Promoting UNESCO Biosphere Reserves in southern Africa
As model regions for sustainable development, biosphere reserves can play an important role in achieving the 17 Sustainable Development Goals (SDGs). By protecting nature in the core area of biosphere reserves, natural resources can be conserved now and for future generations. Nature-friendly, income-generating measures in the transition areas of biosphere reserves and educational programmes provide perspectives, especially for young people. In close collaboration with African partners and the German Commission for UNESCO, BfN assists both the establishment and management of biosphere reserves, fosters exchange between and regional networking among stakeholders, and the identification of best practices in southern Africa.
Management Manual for UNESCO Biosphere Reserves in Africa
By supporting the development of a management manual for biosphere reserves in Africa, BfN has made it easier for practitioners to implement the UNESCO Man and the Biosphere (MAB) Programme.
The extensive manual was written by a team of African experts and compiled by the German Commission for UNESCO. It contains a wide range of helpful suggestions and recommendations on specific management issues, such as sustainable resource use, risk and conflict management, planning and participation.
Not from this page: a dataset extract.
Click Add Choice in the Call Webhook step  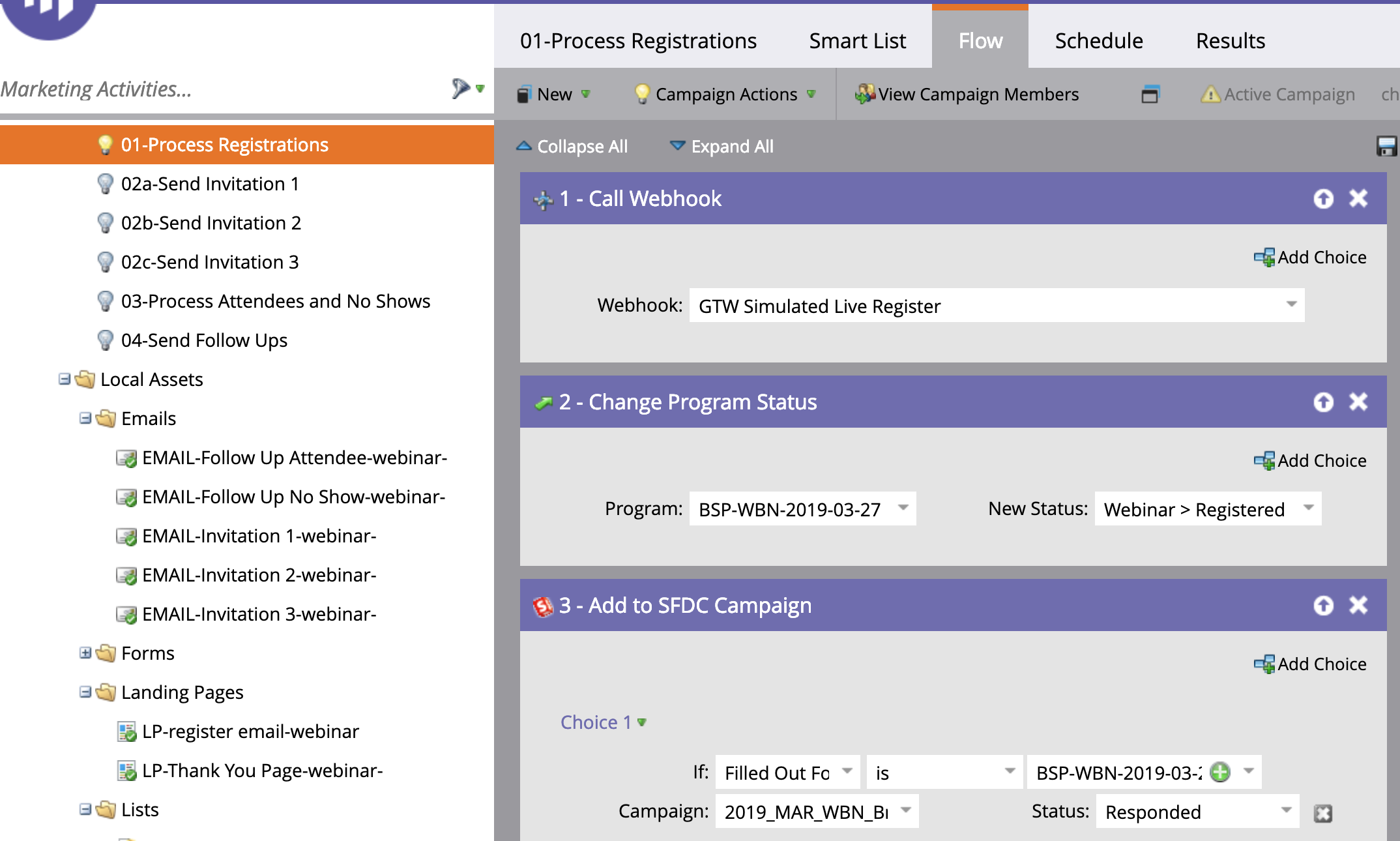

The manual is available in English, French and Portuguese, and there is also an abridged version.
UNESCO Biosphere Reserves – Pilot sites for bird monitoring and conservation in Africa (AfriBirds)
The project, which ran from 2016 to 2019, was conducted by NABU and BirdLife with the support of AfriMAB (the regional biosphere reserve network for Africa).
In a participative process involving representatives from African biosphere reserves, a bird monitoring methodology was developed and subsequently tested, adapted and implemented by BirdLife partners and state-run organisations in Nigeria and Cote d’Ivoire. The methodology is available as part of a monitoring toolbox which is freely accessible in the form of an online module.
UNESCO Biosphere Reserves – Establishment and development in Ethiopia
Ethiopia is one of the most populous countries in Africa. The rapid growth in its population places tremendous pressure on the country’s natural resources. For example, in the course of the last century the area of forest land has reduced from approximately 40 percent to just three percent of total land surface. The country’s wild coffee forests have also been affected. The coffee plant has its origins in the Ethiopian highlands.
Today, wild coffee varieties provide a genetic pool for modern coffee breeding. To protect Ethiopia’s remaining wild coffee forests and achieve their sustainable use, BfN has worked for the past 15 years with various Ethiopian and German partners. Activities mainly focused on establishing and developing UNESCO Biosphere Reserves.
Using remote sensing for wetland management in Africa
One current area of BfN activity in Africa involves promoting the use of remote sensing in the management of ecosystems such as wetlands. For example, managers can use freely accessible satellite data to classify wetlands, map land-use changes, assess risks and trends, and improve both planning and communication of the measures needed. Together with African experts, and as part of a BfN-supported project, a consultation and capacity development workshop was held, and an English-language manual compiled.